Pero no es de ese escándalo, del que quiero hablar, sino de que la larga historia de incumplimientos, de consecuencias tan graves para la competitividad empresarial, la empleabilidad laboral y el bienestar en general, con todo tipo de gobiernos en Madrid, nunca haya provocado ningún levantamiento popular en Cataluña. Y quien dice por las no inversiones dice por el pillaje fiscal que el propio Estado reconoce implícitamente cuando decide no hacer públicos los datos “para no alimentar agravios territoriales” y “por no hacer de ello un arma arrojadiza”. Más claro, el agua.
Ante este patrón de relación colonial estable de acoso económico del Estado con Cataluña -y el resto de Països Catalans- cabe preguntarse, pues, por la falta de una reacción a la altura del mal provocado. Y hay que preguntarse por qué sólo ha llevado a solemnes memoriales de agravios, con retóricas de indignación poco o muy fingida, y poco más. Y no es por falta de conocimiento: quizás volvamos a recordar aquella ‘Narración de una asfixia premeditada’ de Ramon Trias Fargas, de 1985.
La cuestión de la no respuesta ante el abuso económico sistemático es especialmente relevante porque hay quien ha asociado la revuelta soberanista con el malestar económico derivado de la crisis de 2008 y los recortes presupuestarios que tan gravemente afectaron a la calidad de los servicios públicos. Nada menos cierto. Si los catalanes realmente reaccionáramos según los estereotipos que nos hacen avaros, la independencia ya se habría logrado hace décadas o centurias.
Pero no: aquí no se reacciona al abuso económico.

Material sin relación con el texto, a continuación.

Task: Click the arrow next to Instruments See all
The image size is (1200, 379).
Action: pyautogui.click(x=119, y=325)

Ni lo hacen la mayoría de empresas ni de los sindicatos digamos de Estado. Y es por una razón muy sencilla: una parte significativa de sus intereses dependen de la metrópoli -y, sobre todo, del Boletín Oficial del Estado-, o los tienen en el resto del Estado y no quieren arriesgarlos, o son organizaciones en manos de catalanes de patria -corazón y cartera- española, como descubrimos el 1 de octubre de 2017. Y si bien es cierto que la internacionalización de la economía catalana ha hecho un poco más ligero el yugo, directa o indirectamente, la dependencia pesa todavía gravemente sobre la espalda de todos y cada uno de los catalanes.

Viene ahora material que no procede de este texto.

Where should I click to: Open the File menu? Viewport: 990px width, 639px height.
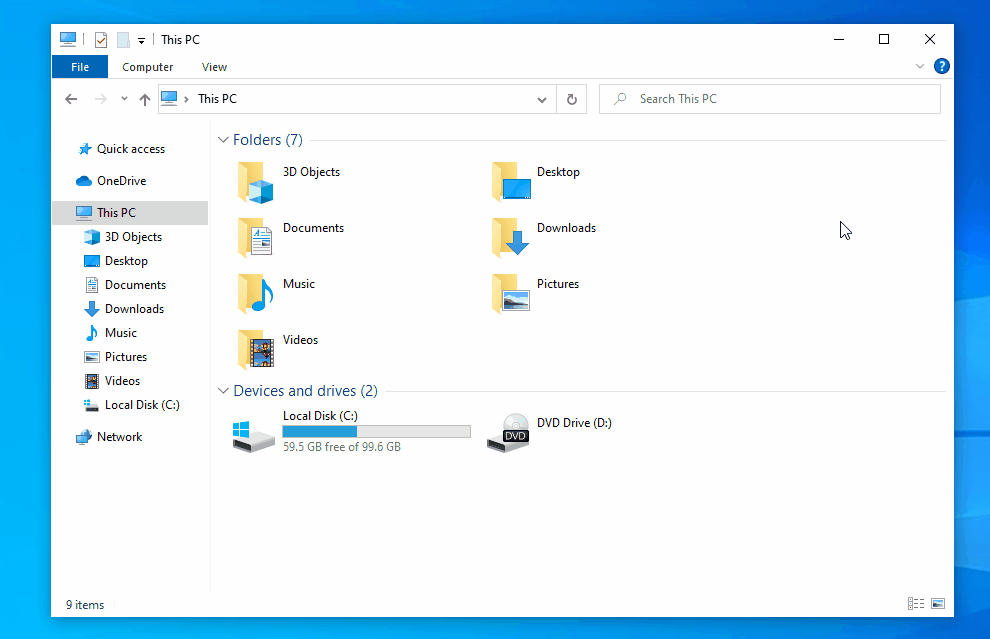pos(80,67)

Por decirlo lisa y llanamente: es inútil esperar que una nueva reacción popular soberanista sea resultado de una respuesta racional al sistemático maltrato económico del Estado, por bestia que sea. Ni, vistas las voluntariosas pero modestas reacciones a los ataques a la lengua catalana, tampoco se reaccionará a éste ni a otros tipos de malos tratos. El maltrato es también un vínculo. Y el resentimiento no moviliza. En cambio, un análisis cuidadoso de cómo se produjo el cambio de chip iniciado en 2006 y que acabó con las grandes concentraciones de 2010 y posteriores, podría hacernos ver las verdaderas causas de toda revuelta popular. Hablo de los intentos de humillarnos, con las constantes provocaciones del último gobierno de Aznar, con la gran derrota de la reforma del Estatut y con los desprecios altivos posteriores de buena parte de la clase política española de todos los colores.

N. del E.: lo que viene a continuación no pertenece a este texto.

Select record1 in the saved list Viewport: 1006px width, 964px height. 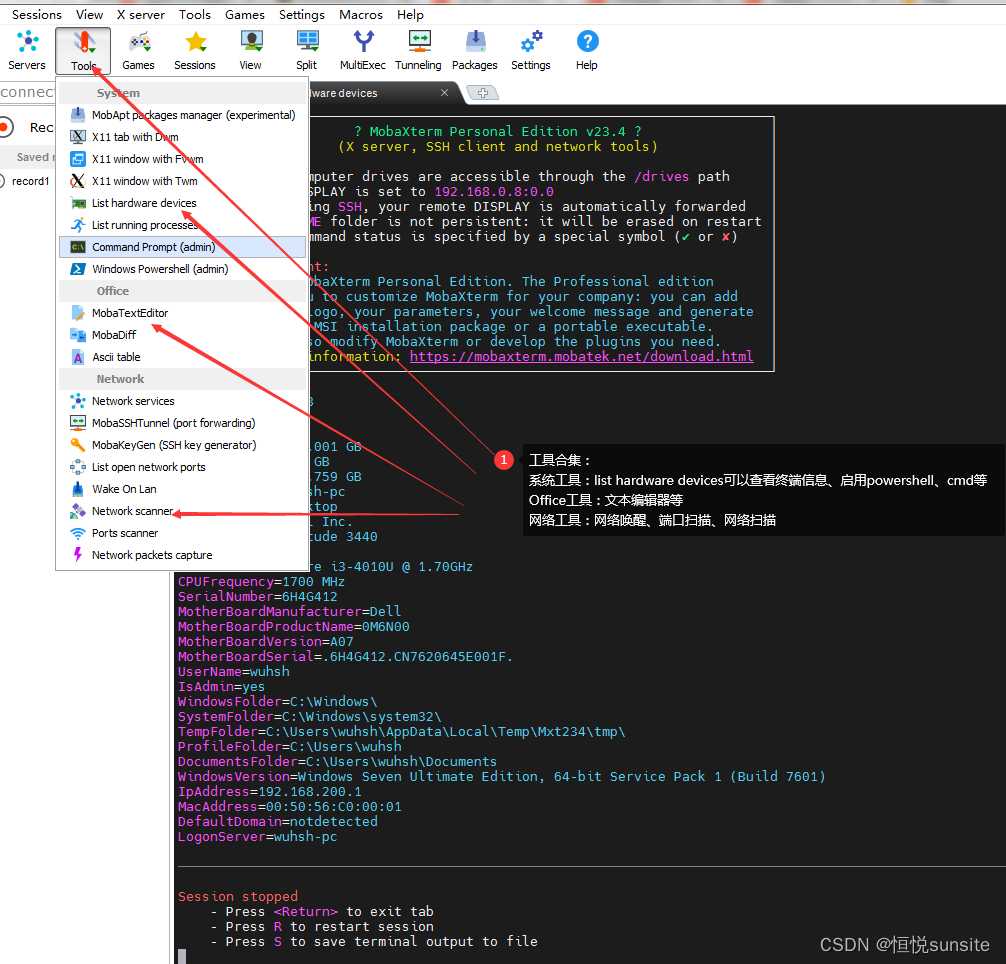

Hablo de lo que tan bien analizó Evelin Lindner en ‘Making enemies. Humillación and international conflict’ (2006). La razón (económica) nos hace, si no cobardes, cautelosos. En cambio, es la emoción constructiva y liberadora la que nos puede volver a hacer atrevidos. Por decirlo como Blaise Pascal, lo que tarde o temprano nos emancipará serán aquellas razones del corazón que la razón no entiende.